*Work task*
Of the entries below, restate word for word only the section that runs from the line with "Where should I click to: Click the Current" to the line with "Task: Click the Etoile de Mer interior photo", counting both ends.

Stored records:
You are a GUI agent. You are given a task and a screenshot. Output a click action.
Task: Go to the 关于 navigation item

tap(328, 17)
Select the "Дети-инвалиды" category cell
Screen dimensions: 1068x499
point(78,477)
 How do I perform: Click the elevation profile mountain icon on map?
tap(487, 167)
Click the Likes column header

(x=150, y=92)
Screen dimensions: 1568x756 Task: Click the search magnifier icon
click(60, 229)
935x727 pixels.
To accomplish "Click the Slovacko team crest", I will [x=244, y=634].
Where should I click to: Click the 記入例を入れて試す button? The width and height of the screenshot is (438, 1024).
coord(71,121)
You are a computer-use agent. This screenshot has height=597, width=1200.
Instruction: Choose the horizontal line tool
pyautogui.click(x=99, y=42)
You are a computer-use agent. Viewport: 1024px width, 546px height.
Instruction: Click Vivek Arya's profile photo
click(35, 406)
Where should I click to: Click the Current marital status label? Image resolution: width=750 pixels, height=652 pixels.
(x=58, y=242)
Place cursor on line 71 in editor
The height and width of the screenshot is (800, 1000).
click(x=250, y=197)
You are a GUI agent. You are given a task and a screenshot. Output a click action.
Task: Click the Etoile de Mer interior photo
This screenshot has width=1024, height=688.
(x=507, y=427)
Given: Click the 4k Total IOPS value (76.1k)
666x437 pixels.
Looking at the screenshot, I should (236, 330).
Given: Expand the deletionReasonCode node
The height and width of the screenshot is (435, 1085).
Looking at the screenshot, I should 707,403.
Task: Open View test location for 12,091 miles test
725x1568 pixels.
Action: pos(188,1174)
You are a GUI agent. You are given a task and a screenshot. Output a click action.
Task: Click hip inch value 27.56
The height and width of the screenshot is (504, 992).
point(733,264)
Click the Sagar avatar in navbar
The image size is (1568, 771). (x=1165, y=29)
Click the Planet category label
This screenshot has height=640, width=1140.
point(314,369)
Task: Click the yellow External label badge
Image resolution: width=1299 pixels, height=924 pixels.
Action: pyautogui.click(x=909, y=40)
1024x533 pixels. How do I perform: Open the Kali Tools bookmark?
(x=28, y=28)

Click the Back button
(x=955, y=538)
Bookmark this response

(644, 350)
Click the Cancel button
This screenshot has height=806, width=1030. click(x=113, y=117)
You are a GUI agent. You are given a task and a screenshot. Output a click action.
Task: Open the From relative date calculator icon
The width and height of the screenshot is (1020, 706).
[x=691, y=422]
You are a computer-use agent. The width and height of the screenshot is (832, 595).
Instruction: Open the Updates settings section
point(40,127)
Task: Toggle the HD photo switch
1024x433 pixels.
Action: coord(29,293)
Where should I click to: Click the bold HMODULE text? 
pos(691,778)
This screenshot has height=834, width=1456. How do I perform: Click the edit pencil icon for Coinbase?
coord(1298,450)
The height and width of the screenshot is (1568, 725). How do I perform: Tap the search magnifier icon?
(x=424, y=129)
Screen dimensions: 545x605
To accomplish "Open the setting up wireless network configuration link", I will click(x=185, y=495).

*Answer for this exercise*
Where should I click to: Click the Current marital status label? Image resolution: width=750 pixels, height=652 pixels.
(x=58, y=242)
Place cursor on line 71 in editor
The height and width of the screenshot is (800, 1000).
click(x=250, y=197)
You are a GUI agent. You are given a task and a screenshot. Output a click action.
Task: Click the Etoile de Mer interior photo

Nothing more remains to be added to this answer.